(La Porte, IN) - For LaPorte County Sheriff John Boyd, last week’s 4th of July parade was bittersweet. It was his last parade as sheriff. And in a way, it was a final ride into the sunset.
Boyd said La Porte’s parade has always been special to him. “Some of my earliest memories are going to the parade with my father,” Boyd reminisced. “I remember when he was a Jaycee back in the late 1960s, early 1970s, and going with him and watching the parade as it lined up.”
Boyd has been in many parades since then, seven as county sheriff. He made it a point to approach the event with an air of humility. “I didn’t drive the parade route,” he said. “I always walked it, so I could be on the same level with the folks that are along the route.”
But this year was a little different.
Boyd said, “I guess I came to the realization this year that this was going to be my last 4th of July parade as a member of the Sheriff’s Office.” So he decided he would experience his last parade in a special way—on horseback.
La Porte County has a posse of volunteer officers who occasionally are called upon to combine their horsemanship with crime fighting. They help with crowd control and sometimes find evidence or missing persons. And they’re a staple in the summer parade. “I wanted to go down the parade route as they see it,” said Boyd. “They were gracious enough not only to provide me a horse, but give me some instruction, and help me down the parade route.”
Boyd said he owns and rides his own horses, but managing one on a busy parade route is a different thing. “It’s a lot different riding in my pasture or riding in a state park,” he said, “as opposed to riding down a route when people are throwing Snap N Pops, and there’s M80s going off.” Even the best trained La Porte County horse isn’t prepared for A-10s and helicopters roaring overhead.

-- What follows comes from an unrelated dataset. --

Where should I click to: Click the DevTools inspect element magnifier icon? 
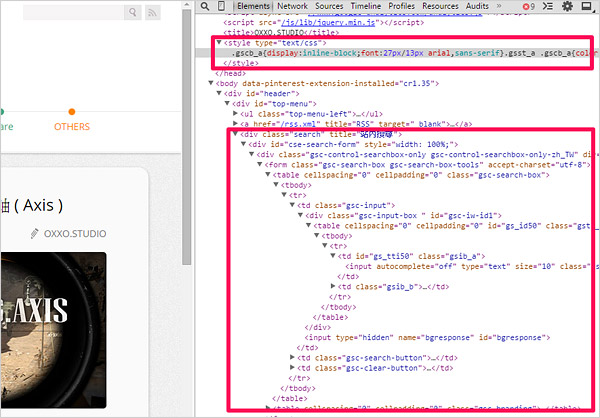[x=206, y=6]

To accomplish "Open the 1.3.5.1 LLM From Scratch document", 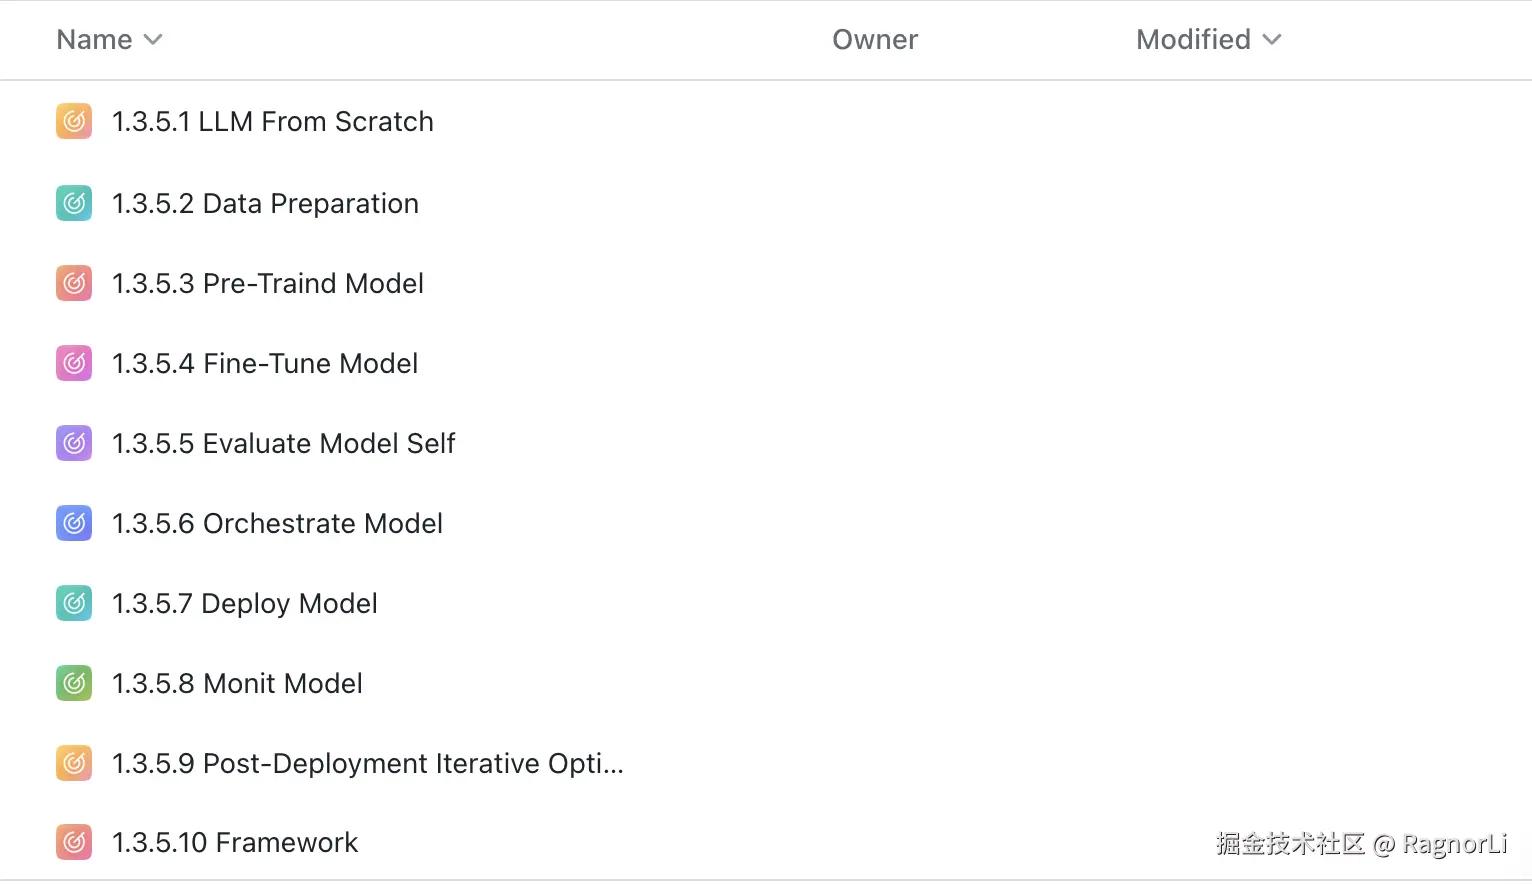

Boyd said there were a couple of tense moments that tested his riding skills. At one point in the parade, an umbrella took sail in a gust of wind and spooked the horses. But order prevailed.
Boyd rode a horse named Dorothy, who was donated to the mounted posse by a friend of his and now belongs to posse member Dale Thomas. “She was fantastic,” said a relieved Boyd. “At the end of the parade, we made sure to give her some cold carrots as a reward for having to put up with me being on her back down that route.”
It might not be every little boy’s dream to be sheriff and ride a horse in your hometown parade, but it should be. Last Monday John Boyd lived the dream, thanks to his fellow lawmen and a horse named Dorothy.